The World Economic Forum study’s findings are supported by the Purchasing Management Association of Canada (PMAC), which found in a survey of 173 Canadian purchasing professionals that just 45% of respondents were using online RFQs/RFPs as of mid-2002, while only 8% were participating in online auctions.
This compares with 68.4% of companies in the US that used online RFQs/RFPs and 27.2% of US companies that used an online auction during the fourth quarter of 2002, according to a similar study conducted by Forrester Research and the Institute for Supply Management (ISM).
The most significant finding of the PMAC survey, however, reveals that a substantial 82% of Canadian organizations do not require prospective suppliers to offer their products or services online, while 79% said that they do not give their current suppliers any incentives or encouragement to sell online either.
By comparison, many large enterprises in the United States and Europe have been proactively encouraging their small and medium-size trading partners to interact with them via private extranets or Web-based EDI connections. Early results show that large and small trading partners alike are becoming more productive as a result.

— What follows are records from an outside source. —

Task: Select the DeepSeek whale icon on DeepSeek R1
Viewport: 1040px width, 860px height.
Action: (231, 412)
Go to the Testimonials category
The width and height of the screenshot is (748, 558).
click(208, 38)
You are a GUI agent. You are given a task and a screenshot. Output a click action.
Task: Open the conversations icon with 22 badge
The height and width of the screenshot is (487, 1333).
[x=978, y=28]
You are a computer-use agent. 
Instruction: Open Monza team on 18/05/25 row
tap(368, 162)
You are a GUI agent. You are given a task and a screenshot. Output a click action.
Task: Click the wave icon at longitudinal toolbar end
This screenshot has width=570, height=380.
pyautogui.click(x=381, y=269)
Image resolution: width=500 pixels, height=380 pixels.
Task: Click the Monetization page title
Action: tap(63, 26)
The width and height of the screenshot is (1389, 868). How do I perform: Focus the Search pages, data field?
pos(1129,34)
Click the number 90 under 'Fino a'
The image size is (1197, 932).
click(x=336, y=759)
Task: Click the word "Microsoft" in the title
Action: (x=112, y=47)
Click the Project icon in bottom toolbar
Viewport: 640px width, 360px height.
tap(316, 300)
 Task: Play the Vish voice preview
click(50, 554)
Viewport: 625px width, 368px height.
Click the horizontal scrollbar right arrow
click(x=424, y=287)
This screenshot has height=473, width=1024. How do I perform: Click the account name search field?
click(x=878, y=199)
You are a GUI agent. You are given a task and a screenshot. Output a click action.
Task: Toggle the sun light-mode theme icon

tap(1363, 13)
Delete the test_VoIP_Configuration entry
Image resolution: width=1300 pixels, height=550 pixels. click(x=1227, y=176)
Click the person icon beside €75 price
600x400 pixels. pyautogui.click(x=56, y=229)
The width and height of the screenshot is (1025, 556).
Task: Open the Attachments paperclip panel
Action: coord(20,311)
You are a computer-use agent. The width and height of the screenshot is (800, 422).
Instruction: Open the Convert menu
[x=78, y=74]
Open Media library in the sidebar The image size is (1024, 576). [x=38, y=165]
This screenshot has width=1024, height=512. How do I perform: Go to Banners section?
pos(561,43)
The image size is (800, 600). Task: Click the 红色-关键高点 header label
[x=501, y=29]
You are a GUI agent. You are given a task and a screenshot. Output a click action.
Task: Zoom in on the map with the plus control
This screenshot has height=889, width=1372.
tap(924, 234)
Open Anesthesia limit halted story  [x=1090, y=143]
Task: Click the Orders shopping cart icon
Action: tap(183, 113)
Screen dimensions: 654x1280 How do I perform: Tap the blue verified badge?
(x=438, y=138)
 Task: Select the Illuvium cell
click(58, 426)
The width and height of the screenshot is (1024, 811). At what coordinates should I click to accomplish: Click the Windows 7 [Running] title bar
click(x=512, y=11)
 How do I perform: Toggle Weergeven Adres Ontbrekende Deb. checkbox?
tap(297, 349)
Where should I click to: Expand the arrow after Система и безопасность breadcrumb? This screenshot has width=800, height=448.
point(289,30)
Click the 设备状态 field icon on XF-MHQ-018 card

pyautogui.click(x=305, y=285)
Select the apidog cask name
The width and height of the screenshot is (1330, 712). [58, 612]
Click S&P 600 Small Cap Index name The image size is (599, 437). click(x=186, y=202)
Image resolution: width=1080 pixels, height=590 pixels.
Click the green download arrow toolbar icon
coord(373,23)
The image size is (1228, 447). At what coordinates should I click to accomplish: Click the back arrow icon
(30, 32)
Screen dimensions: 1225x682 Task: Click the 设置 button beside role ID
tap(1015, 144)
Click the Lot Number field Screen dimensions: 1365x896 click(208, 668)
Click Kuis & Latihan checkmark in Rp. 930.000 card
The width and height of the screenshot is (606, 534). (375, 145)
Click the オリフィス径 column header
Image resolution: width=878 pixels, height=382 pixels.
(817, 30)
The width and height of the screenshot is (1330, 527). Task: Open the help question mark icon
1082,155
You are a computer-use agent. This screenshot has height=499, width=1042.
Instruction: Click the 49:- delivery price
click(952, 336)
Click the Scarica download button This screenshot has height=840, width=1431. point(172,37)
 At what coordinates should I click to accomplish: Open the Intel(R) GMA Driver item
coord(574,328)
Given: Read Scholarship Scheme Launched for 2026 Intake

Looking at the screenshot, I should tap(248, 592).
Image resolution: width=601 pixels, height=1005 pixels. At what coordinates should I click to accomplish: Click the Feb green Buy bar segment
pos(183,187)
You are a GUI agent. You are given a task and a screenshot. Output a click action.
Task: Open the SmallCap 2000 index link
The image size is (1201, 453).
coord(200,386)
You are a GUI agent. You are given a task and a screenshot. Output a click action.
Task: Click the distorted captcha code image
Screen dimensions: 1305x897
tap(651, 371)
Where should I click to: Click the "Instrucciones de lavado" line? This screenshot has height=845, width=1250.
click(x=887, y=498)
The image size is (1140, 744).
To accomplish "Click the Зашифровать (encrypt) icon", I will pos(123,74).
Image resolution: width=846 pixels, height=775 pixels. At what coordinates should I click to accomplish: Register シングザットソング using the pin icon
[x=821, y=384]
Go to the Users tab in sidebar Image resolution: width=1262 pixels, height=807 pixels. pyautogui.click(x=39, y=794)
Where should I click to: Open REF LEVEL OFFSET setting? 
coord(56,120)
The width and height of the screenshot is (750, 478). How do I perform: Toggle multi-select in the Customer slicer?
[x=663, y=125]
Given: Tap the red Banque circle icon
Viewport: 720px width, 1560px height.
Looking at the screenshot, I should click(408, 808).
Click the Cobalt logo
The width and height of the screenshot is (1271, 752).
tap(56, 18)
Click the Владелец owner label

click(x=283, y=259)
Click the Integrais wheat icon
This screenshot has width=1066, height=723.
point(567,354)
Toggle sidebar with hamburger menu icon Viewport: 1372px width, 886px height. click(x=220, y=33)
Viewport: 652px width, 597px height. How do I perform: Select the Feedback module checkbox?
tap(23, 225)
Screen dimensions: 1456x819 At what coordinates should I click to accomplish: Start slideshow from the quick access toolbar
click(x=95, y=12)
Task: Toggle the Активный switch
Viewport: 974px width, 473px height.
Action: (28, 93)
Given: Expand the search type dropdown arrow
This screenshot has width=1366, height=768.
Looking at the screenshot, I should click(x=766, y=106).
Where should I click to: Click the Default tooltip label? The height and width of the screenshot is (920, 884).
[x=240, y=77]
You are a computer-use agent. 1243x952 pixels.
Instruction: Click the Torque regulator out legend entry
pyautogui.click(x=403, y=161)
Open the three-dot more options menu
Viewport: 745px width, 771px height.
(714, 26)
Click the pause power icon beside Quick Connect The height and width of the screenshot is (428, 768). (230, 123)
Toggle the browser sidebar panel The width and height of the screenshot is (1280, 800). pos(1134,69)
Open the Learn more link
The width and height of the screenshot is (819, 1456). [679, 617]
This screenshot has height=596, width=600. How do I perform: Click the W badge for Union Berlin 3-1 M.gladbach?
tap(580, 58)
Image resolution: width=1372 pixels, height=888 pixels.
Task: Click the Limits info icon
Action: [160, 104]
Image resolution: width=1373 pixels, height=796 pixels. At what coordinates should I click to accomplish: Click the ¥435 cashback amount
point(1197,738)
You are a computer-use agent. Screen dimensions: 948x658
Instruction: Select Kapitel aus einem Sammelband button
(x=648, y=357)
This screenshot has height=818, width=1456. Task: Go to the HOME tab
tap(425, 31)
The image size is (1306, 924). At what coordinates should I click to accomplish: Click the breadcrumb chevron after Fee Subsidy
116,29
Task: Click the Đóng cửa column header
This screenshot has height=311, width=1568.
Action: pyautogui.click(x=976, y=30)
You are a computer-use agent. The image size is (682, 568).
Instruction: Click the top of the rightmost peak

As confirmed in a study conducted by the Center for Information Technology and Organizations (CRITO), one of the key drivers of e-business development is the leadership of large enterprises, which play a crucial role in encouraging the adoption of e-business technology within their own organizations, and throughout their supply chains as well.
Data from the PMAC survey indicates that businesses in Canada are not as proactive as they could be at encouraging e-business adoption among their domestic trading partners, which may in turn explain why Canadian companies trail their US counterparts in the use of various e-procurement tools.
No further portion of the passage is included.